Rücktritt des italienischen Innenministers

Mieses Betragen

Nein, das gehört sich nicht. Jedenfalls nicht öffentlich. Eine »penetrante Nervensäge« sei der ermordete Regierungsberater Marco Biagi gewesen, sagte der italienische Innenminister Claudio Scajola der Tageszeitung Corriere della Sera. Personenschutz habe er nur gefordert, weil er eine Verlängerung seines gut dotierten Beratervertrages wollte. Außerdem, wäre Biagi tatsächlich eine Leibwache zur Seite gestellt worden, hätte das Attentat auf ihn statt eines Menschenlebens eben drei gefordert. Für den obersten Dienstherrn der Polizei eine erstaunliche Logik.

Am Mittwoch vergangener Woche, einige Tage nach seinen Äußerungen, trat Scajola zurück. Ministerpräsident Silvio Berlusconi hatte ihn zu schützen versucht, musste letztlich jedoch dem öffentlichen Druck nachgeben.

Biagi war im März dieses Jahres, vor der großen Gewerkschaftsdemonstration gegen die Aushöhlung des Arbeiterstatuts, erschossen worden. Kurz darauf tauchte ein von den Roten Brigaden unterzeichnetes Bekennerschreiben auf (Jungle World, 15/02).

Vor dem Attentat hatte der Wirtschaftsprofessor mehrfach Drohungen erhalten. Da dennoch sein Personenschutz schrittweise reduziert wurde, wandte er sich per E-Mail Hilfe suchend an den Arbeitsminister Roberto Maroni, den Präsidenten des Abgeordnetenhauses, den Vorsitzenden des Industriellenverbandes sowie an einen befreundeten unteren Staatssekretär. Ohne Erfolg.

Am 3. Oktober wurde das »Weißbuch« zur Flexibilisierung der Arbeitswelt vorgestellt, an dessen Erarbeitung Biagi maßgeblich beteiligt war. Am selben Tag wurde ihm der verbliebene Personenschutz gestrichen.

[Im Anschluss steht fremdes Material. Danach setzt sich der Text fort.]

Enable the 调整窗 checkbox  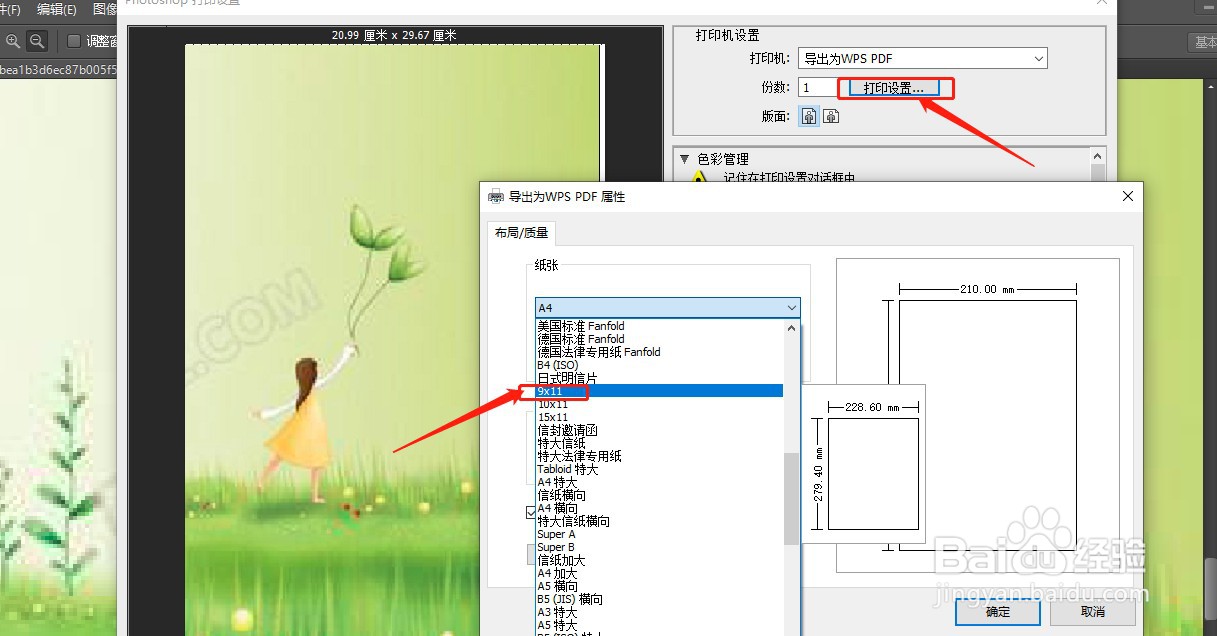[74, 40]
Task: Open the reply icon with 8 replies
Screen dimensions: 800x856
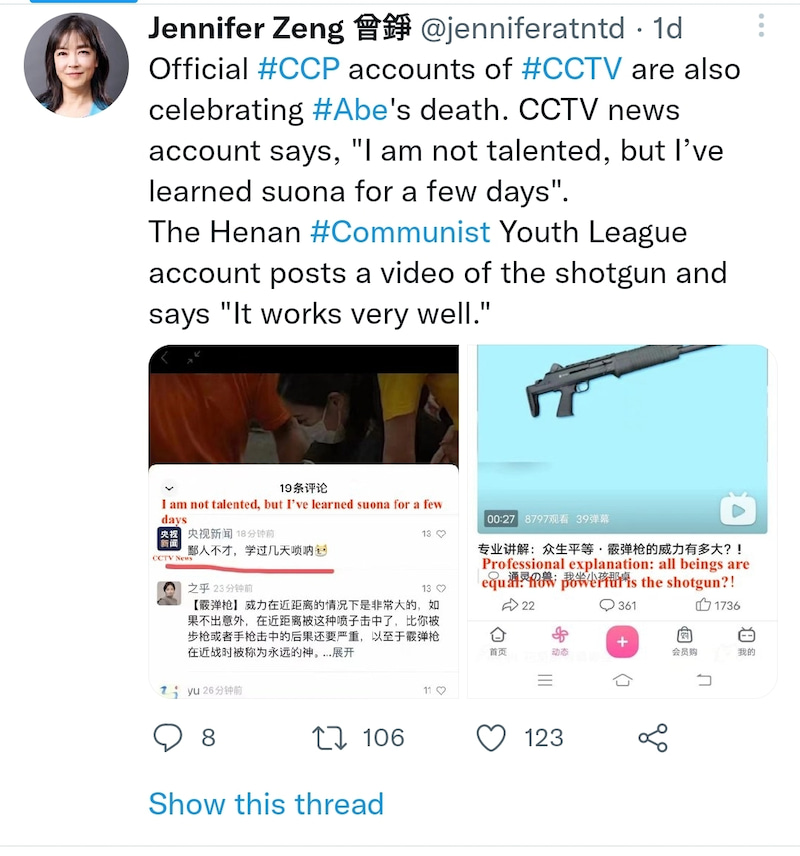Action: coord(168,738)
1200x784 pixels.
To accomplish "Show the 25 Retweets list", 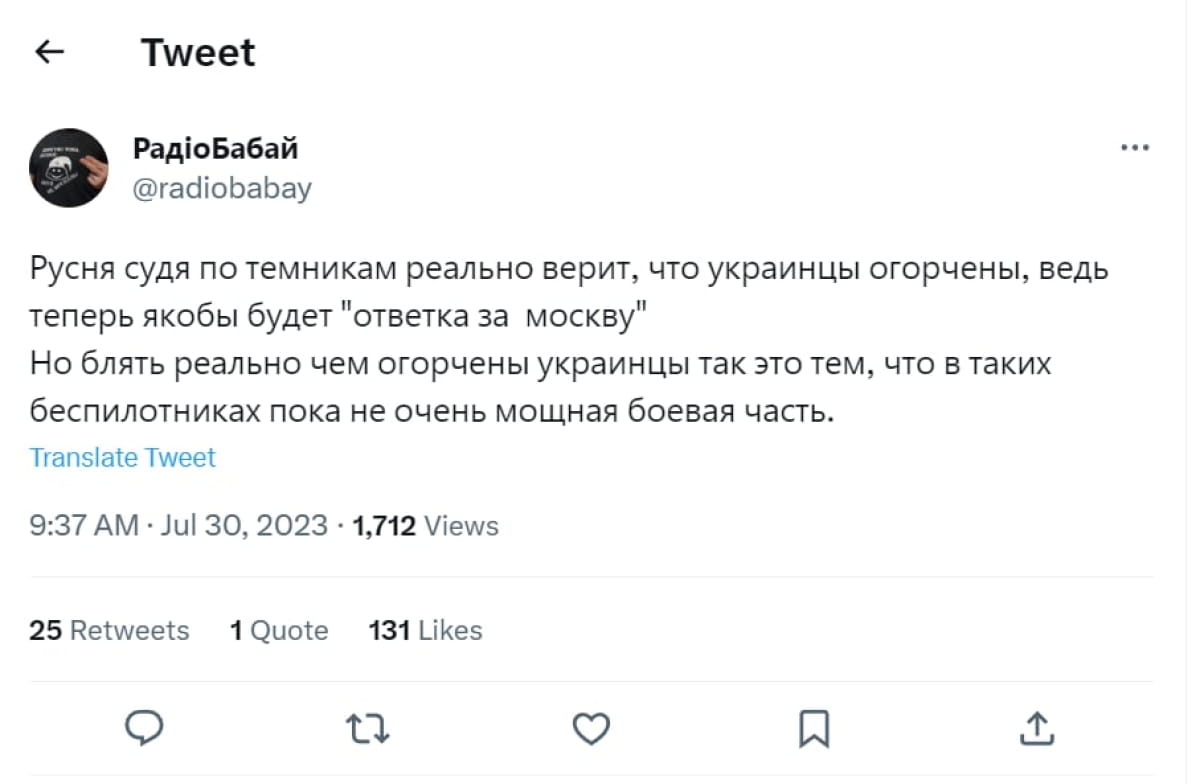I will point(109,630).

Am vorletzten Wochenende gelangten nun Biagis E-Mails an die Öffentlichkeit. Zwar dürften sie authentisch sein, interessant aber sind der Zeitpunkt und die Umstände ihrer Veröffentlichung. Wiederum standen Streiks bevor, die die Unterzeichnung des »Paktes für Italien« zur Reform des Arbeitsmarkts begleiteten. Er wurde am Freitag voriger Woche zwischen der Regierung, Kapitalvertretern und den beiden Gewerkschaften CISL und UIL vereinbart, während ihn die größte Gewerkschaft, die linksgerichtete CGIL, boykottierte.

Biagis E-Mails wurden anonym der in Bologna erscheinenden linksalternativen Zeitschrift Zero in Condotta (Betragen ungenügend) zugespielt, die sie als erste veröffentlichte. Ihr Chefredakteur, der Altautonome Valerio Monteventi, leitete die brisanten Dokumente an die Tageszeitung La Repubblica weiter.

Hierin beklagt sich Biagi auch über den CGIL-Vorsitzenden Sergio Cofferati. Dieser habe ihn wegen seiner Arbeit am »Weißbuch« zu einem persönlichen Gegner auserkoren. Zudem ist von einer »absolut vertrauenswürdigen Person« die Rede, die ihm von Cofferatis Feindseligkeit berichtet habe.

Welchen politischen Nutzen die Rechte aus der Veröffentlichung dieser Mails hätte ziehen können, liegt auf der Hand. Wäre Scajola nicht der Fauxpas passiert, darauf mit der Beschimpfung des Ermordeten zu reagieren, wäre es ein leichtes gewesen, Cofferati und die Gewerkschaften als »moralische Auftraggeber« des Mordes zu präsentieren.

Doch was veranlasst einen erfahrenen Linken wie Monteventi, der auch Sprecher des Bologna Social Forum und Stadtrat der Rifondazione Comunista ist, dazu, seine Zeitung für eine Nachricht herzugeben, die genausogut aus dem Dunstkreis der Geheimdienste stammen könnte? Vielleicht wollte er damit einen Coup landen und die »neuen« Roten Brigaden als die Konterguerilla enttarnen, für die sie Teile der italienischen Linken halten. Ein riskantes Manöver, das nur dank der ministeriellen Panne bislang nicht der Linken geschadet hat.

Vielleicht wollte Monteventi auch nur den Minister stürzen, der für den »chilenischen« Polizeieinsatz und den Schießbefehl beim G8-Gipfel von Genua verantwortlich war. Das wäre ein bescheidenes Ziel. Schließlich ist der P2-Mann und Geheimdienstreformer Giuseppe Pisanu ein würdiger Nachfolger.